Adapun Cracker adalah sebutan untuk orang yang sengaja mencari kelemahan sistem dan memasukinya untuk kepentingan pribadi dan mencari keuntungan dari sistem yang dimasuki seperti: pencurian data, penghapusan, dan banyak yang lainnya.

Beberapa pengguna hotspot yang mengaku menjadi hacker dan cracker mengungkapkan bahwa mereka hanya bermain-main dengan data-data perusahaan, tukar menukar software pirate, mencuri kartu kredit, melakukan hacking dengan menggunakan software trojan, nuke & DoS. Rata-rata mereka masih berstatus sebagai mahasiswa jurusan Tehnik Informatika dan Sistem Informasi.

Ketika ditanya, mereka mengaku menjadi hacker dan craker hanya sebagai hiburan saja. Sebagian waktu luang mereka digunakan untuk mengutak-atik data sebuah perusahaan bahkan ada yang secara 'iseng' menghapusnya. Entah apa motivasi mereka, sampai melakukan hal yang merugikan banyak pihak. Adanya fasilitas hotspot sangat membantu mereka untuk melakukan hal ilegal.
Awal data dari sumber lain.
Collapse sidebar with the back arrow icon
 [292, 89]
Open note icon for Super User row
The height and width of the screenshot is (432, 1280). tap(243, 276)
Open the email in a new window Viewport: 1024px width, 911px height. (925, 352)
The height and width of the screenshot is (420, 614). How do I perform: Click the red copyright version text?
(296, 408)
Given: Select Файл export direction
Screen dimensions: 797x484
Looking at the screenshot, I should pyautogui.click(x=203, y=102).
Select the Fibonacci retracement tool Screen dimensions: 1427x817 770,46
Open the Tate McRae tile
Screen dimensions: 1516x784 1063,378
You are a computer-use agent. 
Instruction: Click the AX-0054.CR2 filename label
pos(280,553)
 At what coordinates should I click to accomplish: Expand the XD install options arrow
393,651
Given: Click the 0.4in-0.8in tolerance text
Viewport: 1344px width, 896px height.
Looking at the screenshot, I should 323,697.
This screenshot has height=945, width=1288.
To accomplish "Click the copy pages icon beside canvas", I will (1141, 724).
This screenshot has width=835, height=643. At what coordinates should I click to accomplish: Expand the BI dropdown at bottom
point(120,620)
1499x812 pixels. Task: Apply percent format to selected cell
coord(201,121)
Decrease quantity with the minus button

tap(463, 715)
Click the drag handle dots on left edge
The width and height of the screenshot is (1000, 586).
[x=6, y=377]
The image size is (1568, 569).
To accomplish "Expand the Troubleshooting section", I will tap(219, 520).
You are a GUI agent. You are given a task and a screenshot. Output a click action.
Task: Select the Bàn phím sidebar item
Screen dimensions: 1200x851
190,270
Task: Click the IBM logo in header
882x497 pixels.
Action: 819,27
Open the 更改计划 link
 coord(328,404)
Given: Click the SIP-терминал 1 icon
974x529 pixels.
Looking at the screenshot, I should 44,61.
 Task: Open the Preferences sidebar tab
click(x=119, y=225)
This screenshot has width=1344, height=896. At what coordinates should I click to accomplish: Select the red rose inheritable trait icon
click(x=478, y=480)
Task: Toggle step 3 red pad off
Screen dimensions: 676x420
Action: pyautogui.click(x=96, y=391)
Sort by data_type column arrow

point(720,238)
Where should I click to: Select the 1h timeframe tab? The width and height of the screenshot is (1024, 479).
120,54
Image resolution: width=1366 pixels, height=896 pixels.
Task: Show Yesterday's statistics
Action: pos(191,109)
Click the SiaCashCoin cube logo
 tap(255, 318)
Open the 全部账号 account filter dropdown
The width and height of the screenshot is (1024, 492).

Umumnya para hacker dan cracker mengaku tidak takut dengan undang-undang Cyber Crime. Mereka boleh saja bersikap demikian, karena toh memang, belum ada kerangka yang cukup signifikan dalam peraturan perundang-undangan untuk menjerat pelaku kejahatan di dunia cyber karena sulitnya pembuktian.

Selain itu belum ada pilar hukum yang mampu menangani tindak kejahatan maya ini (paling tidak untuk saat ini). Terlebih sosialisasi mengenai hukum cyber di masyarakat masih sangat minim. Bandingkan dengan negara seperti Malaysia, Singapura atau Amerika yang telah mempunyai Undang-undang yang menetapkan ketentuan jelas yang harus dipatuhi dalam dunia cyber. Atau bahkan negara seperti India yang sudah mempunyai Polisi Cyber.

Bagaimana dengan cyber crime di Indonesia, masihkah akan dibiarkan?